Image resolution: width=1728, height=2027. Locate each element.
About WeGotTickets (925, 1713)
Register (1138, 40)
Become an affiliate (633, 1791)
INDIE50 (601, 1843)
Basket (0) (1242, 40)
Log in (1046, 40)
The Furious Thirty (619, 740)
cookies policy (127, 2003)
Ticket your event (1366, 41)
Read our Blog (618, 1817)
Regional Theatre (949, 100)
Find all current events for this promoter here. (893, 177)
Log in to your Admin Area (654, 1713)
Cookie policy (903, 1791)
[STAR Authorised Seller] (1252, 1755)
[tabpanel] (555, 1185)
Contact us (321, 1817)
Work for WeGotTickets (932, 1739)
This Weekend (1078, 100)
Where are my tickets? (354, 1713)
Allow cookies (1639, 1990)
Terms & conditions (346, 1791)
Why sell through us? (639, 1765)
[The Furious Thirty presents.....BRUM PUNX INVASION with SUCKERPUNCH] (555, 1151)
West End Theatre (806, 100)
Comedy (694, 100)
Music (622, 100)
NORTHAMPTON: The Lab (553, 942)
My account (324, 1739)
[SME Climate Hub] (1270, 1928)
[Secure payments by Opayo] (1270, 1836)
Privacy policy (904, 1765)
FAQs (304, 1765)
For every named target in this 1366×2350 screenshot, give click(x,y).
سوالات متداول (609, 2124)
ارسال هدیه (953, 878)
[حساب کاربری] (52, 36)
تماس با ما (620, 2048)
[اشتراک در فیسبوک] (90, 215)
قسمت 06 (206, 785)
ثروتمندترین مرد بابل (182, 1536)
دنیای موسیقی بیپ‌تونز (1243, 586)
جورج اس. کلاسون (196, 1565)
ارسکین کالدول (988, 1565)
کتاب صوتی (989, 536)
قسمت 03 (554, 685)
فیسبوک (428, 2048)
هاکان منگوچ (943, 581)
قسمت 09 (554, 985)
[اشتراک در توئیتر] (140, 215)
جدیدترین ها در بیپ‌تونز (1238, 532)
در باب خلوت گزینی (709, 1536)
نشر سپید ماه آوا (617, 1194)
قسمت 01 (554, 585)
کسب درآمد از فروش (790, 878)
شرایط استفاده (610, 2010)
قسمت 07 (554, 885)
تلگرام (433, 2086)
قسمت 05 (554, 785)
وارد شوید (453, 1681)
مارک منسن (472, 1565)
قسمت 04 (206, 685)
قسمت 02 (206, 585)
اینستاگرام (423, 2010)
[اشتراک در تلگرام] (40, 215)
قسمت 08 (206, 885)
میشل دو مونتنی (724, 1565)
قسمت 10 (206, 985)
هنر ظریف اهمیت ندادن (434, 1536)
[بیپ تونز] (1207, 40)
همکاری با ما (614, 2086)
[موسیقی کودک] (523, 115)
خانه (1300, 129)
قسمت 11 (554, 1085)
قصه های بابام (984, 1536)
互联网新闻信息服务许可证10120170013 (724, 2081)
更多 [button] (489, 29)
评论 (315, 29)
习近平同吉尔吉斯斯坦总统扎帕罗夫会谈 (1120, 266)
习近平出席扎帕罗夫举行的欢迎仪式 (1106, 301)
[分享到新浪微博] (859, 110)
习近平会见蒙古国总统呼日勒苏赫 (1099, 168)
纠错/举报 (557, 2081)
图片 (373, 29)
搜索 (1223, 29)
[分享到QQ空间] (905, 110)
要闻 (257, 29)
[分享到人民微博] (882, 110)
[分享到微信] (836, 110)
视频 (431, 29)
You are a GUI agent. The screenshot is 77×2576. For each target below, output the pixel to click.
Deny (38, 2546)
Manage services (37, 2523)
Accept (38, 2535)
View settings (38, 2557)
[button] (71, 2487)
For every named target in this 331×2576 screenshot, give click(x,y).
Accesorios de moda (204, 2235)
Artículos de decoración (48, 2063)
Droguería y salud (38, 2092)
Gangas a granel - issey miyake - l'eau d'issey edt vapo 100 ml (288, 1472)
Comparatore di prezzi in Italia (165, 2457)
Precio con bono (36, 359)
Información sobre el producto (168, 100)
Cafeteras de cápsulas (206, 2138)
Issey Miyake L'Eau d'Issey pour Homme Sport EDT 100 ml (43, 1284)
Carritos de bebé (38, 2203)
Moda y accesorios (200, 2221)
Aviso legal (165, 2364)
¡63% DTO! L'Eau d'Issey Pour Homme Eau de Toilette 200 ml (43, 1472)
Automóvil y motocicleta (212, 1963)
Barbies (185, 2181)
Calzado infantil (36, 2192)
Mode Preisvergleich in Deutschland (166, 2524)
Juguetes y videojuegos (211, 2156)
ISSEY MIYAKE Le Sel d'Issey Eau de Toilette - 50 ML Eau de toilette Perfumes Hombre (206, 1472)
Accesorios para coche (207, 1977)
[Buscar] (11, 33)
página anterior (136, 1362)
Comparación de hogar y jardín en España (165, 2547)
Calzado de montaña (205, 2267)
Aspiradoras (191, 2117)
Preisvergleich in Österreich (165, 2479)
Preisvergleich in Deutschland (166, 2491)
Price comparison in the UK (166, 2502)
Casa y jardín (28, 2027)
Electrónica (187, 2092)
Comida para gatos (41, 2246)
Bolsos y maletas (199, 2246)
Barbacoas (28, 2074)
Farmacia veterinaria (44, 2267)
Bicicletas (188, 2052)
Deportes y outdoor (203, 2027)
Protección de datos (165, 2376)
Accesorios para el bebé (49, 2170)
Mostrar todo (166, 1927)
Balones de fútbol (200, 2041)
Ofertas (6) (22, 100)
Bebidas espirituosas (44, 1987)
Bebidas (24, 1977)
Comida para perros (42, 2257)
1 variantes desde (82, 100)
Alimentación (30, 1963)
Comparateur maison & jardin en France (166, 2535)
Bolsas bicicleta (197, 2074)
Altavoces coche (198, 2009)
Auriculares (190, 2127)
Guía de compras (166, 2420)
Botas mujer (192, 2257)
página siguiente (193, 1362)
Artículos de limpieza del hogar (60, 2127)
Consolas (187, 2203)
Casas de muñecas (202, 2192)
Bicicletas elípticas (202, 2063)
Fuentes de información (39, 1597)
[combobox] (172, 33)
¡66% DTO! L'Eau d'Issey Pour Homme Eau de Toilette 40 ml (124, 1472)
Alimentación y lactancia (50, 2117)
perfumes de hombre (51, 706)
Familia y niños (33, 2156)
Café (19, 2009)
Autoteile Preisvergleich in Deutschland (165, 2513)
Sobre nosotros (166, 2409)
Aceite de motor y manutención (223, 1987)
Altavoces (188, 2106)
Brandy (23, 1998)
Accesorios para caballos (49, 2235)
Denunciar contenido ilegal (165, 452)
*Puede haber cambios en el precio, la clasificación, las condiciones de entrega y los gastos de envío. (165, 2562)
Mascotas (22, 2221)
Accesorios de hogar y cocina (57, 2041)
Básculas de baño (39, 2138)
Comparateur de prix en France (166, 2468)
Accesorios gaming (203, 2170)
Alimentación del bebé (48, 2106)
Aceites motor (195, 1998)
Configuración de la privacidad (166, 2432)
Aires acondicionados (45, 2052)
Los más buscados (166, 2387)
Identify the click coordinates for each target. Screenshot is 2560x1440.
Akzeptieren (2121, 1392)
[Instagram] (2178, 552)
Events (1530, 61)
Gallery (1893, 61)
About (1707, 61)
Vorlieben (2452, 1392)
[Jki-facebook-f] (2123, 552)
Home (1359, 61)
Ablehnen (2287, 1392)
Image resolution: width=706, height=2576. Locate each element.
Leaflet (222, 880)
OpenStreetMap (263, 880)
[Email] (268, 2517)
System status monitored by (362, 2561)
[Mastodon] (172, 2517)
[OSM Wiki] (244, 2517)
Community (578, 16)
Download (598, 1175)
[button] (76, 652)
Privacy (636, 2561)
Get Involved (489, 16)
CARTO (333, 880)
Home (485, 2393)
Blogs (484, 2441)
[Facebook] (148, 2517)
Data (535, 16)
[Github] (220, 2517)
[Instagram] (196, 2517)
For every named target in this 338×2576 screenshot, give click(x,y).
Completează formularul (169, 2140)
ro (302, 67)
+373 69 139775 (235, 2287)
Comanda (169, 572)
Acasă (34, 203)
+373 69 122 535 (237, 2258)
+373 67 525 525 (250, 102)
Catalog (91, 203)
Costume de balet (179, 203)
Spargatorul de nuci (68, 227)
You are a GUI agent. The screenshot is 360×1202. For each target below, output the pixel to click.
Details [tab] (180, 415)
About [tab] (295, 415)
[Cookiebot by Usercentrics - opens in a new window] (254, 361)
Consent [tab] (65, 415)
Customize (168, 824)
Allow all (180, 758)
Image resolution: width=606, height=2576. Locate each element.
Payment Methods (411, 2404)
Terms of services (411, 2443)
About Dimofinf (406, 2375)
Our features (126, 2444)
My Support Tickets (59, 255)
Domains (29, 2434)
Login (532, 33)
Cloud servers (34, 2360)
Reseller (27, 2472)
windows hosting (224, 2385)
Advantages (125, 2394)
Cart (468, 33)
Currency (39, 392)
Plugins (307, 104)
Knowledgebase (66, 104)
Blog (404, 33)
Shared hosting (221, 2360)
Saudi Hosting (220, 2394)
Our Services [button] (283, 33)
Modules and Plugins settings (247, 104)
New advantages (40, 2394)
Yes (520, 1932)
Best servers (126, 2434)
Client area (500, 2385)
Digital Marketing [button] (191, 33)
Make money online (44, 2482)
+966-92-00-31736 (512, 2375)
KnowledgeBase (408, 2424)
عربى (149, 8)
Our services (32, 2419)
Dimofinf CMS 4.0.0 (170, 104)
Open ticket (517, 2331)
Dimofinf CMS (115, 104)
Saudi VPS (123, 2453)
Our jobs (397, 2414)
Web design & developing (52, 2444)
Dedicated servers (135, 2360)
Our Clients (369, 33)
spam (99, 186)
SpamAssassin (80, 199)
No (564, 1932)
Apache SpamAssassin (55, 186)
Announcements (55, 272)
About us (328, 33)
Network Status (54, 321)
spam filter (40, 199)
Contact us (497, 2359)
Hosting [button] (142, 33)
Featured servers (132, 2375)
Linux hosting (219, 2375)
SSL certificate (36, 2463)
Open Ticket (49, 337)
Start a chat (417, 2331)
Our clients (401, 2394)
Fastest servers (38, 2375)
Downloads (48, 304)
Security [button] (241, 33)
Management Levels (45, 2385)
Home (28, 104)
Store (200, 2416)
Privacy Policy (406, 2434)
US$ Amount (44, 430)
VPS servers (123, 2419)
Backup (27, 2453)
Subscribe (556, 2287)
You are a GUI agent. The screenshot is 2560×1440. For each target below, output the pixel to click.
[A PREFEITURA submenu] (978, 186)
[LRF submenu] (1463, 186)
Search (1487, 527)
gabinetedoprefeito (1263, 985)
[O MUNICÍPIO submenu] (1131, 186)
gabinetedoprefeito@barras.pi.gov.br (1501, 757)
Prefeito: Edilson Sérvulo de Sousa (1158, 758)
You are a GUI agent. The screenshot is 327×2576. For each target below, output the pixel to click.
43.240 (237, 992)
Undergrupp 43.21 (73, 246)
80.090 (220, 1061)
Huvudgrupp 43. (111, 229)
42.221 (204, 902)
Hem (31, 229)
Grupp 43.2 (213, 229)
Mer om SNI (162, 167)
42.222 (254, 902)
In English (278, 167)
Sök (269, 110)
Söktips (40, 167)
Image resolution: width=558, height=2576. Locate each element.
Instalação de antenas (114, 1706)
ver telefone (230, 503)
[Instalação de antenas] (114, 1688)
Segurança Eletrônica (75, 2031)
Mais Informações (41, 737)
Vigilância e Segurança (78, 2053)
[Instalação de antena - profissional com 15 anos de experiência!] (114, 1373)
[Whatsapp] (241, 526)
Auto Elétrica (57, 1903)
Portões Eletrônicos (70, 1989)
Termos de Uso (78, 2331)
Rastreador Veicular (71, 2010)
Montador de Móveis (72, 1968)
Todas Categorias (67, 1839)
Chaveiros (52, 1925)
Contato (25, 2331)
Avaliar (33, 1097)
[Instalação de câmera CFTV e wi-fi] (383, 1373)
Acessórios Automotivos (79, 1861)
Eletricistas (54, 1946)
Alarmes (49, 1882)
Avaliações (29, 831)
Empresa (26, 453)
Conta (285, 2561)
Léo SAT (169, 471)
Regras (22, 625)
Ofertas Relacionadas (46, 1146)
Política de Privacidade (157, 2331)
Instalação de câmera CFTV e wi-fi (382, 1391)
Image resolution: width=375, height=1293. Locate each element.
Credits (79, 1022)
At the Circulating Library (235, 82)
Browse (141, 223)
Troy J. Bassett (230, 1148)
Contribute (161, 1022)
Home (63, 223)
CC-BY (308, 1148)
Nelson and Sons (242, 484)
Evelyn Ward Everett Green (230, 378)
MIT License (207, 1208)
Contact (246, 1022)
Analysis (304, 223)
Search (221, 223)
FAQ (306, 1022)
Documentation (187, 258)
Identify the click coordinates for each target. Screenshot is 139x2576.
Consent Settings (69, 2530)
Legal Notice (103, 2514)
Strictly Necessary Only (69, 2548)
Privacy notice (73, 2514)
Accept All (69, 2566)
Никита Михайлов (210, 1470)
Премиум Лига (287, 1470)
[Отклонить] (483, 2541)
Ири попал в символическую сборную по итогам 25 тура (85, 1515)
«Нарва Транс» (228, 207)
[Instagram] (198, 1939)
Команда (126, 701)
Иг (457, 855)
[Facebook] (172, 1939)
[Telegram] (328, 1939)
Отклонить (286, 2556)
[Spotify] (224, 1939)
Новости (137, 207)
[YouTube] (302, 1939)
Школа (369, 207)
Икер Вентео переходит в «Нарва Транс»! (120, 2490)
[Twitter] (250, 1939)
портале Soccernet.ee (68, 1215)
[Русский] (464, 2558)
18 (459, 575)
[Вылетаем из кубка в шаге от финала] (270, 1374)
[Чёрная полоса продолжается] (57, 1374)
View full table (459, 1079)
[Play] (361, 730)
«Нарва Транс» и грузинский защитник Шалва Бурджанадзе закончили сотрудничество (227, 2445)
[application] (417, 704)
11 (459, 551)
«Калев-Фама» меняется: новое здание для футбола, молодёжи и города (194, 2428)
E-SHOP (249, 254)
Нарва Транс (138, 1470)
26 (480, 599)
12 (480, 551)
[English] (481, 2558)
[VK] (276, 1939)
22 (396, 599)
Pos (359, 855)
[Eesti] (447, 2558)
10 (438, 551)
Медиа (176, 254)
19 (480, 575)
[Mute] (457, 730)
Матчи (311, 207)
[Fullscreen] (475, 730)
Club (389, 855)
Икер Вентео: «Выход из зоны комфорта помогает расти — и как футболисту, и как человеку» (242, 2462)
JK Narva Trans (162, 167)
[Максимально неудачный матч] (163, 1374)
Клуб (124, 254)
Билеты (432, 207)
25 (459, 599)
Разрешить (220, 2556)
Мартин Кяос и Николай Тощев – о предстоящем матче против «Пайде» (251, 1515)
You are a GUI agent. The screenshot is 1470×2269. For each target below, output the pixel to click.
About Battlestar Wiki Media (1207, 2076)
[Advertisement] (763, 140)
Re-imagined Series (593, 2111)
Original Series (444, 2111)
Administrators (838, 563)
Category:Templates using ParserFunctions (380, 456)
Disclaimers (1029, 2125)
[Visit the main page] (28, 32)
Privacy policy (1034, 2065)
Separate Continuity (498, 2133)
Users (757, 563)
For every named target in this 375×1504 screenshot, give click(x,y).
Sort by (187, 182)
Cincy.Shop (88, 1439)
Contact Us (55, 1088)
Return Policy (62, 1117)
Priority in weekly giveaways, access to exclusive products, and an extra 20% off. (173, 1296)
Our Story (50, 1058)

- Description of the task
Restate word for word the lines in the material above from the one with "Новости (137, 207)" to the one with "E-SHOP (249, 254)"; both of those lines count, and nothing else does.

- Exercise answer
Новости (137, 207)
[YouTube] (302, 1939)
Школа (369, 207)
Икер Вентео переходит в «Нарва Транс»! (120, 2490)
[Twitter] (250, 1939)
портале Soccernet.ee (68, 1215)
[Русский] (464, 2558)
18 (459, 575)
[Вылетаем из кубка в шаге от финала] (270, 1374)
[Чёрная полоса продолжается] (57, 1374)
View full table (459, 1079)
[Play] (361, 730)
«Нарва Транс» и грузинский защитник Шалва Бурджанадзе закончили сотрудничество (227, 2445)
[application] (417, 704)
11 (459, 551)
«Калев-Фама» меняется: новое здание для футбола, молодёжи и города (194, 2428)
E-SHOP (249, 254)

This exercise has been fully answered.